Reklama

Kobieta na mojej drodze

Bywa, że zamiast się wspierać, rywalizują ze sobą. Czego zazdroszczą sobie nawzajem kobiety i czy naprawdę nie mogą na siebie liczyć?

W pracy zawodowej kobiety zawsze mi pomagały. Prywatnie? Mam za sobą trudne doświadczenia z tym związane – mówi Ewa Wachowicz, producentka programów telewizyjnych i autorka książek kulinarnych.

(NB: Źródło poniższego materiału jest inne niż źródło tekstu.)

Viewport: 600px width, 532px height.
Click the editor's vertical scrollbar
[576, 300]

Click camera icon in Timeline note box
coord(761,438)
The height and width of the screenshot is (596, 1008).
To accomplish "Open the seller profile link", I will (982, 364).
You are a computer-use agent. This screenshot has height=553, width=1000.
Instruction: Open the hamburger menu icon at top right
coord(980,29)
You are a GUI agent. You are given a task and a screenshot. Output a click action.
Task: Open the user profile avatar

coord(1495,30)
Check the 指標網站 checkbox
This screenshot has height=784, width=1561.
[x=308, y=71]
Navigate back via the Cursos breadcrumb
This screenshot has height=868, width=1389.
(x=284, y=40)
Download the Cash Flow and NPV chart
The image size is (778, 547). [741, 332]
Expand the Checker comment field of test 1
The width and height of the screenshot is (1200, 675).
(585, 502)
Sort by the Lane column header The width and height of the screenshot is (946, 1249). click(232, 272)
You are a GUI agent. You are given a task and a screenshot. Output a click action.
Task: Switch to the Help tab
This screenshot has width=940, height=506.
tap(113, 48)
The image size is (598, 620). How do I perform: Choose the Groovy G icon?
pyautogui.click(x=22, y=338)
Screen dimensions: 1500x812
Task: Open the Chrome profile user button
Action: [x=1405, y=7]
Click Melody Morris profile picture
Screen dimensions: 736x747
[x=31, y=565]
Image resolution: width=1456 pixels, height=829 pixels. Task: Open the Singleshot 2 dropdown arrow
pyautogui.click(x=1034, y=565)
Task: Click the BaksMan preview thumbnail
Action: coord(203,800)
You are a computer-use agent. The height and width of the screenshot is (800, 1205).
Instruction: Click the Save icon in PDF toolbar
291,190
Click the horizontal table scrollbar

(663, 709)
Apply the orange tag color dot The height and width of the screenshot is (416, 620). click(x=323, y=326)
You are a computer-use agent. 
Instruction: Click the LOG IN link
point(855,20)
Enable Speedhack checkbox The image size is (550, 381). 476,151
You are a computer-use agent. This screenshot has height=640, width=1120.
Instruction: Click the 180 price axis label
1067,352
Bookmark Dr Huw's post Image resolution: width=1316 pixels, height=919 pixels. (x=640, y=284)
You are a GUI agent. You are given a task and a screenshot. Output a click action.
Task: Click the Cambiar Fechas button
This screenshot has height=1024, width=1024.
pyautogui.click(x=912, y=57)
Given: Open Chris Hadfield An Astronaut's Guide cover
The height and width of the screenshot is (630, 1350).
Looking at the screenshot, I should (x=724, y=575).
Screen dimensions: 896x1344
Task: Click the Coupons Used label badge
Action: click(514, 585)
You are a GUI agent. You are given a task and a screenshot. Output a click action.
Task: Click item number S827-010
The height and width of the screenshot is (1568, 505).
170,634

Późny wieczór, bal, Ewa Wachowicz przyszła sama, bawi się jednak doskonale. Rozmawia, śmieje się, tańczy. Już drugi taniec zarezerwowała dla starego kumpla. Jego żona i Ewa często spotykają się przy podobnych okazjach, lubią się. Nagle ta sympatyczna do tej pory kobieta podbiega do nich wściekła, policzkuje męża, a do Ewy krzyczy: „Przychodź na takie imprezy z kimś, a nie innym kradnij męża!”. Wachowicz stoi osłupiała. Zupełnie nie wie, jak ma się zachować. Tak było już nieraz. Wchodzi na przyjęcie sama i wyraźnie widzi, jak kobiety łapią swoich partnerów i odciągają na bok. Gdy z kimś chwilę dłużej rozmawia, żony robią sceny. Ta była najbardziej spektakularna. Ale zdarzały się gwałtowne wyjścia, trzaśnięcia drzwiami.

Reklama

– Nigdy nie podrywam cudzych mężów, ale czy nie mam prawa do kogoś się odezwać? – pyta. Gdy sama była mężatką, nigdy nie przyszłoby jej do głowy, żeby zabraniać mężowi z kimś tańczyć. I dodaje: – Od kiedy jestem rozwódką, żadna znajoma nie stara się mi pomóc, nie próbuje mnie wyswatać, każda traktuje natomiast jak zagrożenie. Co więcej, kiedy rozpadało się jej małżeństwo, miała wrażenie, że wiele kobiet jakby odetchnęło z ulgą, że w końcu i jej, tej w czepku urodzonej, powinęła się noga.

Tłumaczy jednak, że jej najbliższe przyjaciółki zachowywały się inaczej. Jedna z nich, ukochana Ewa, zaraz po tym, jak Wachowicz zdecydowała o rozstaniu, zaproponowała, żeby się do niej wprowadziła, inna chciała pokonać setki kilometrów tylko po to, żeby ją pocieszyć.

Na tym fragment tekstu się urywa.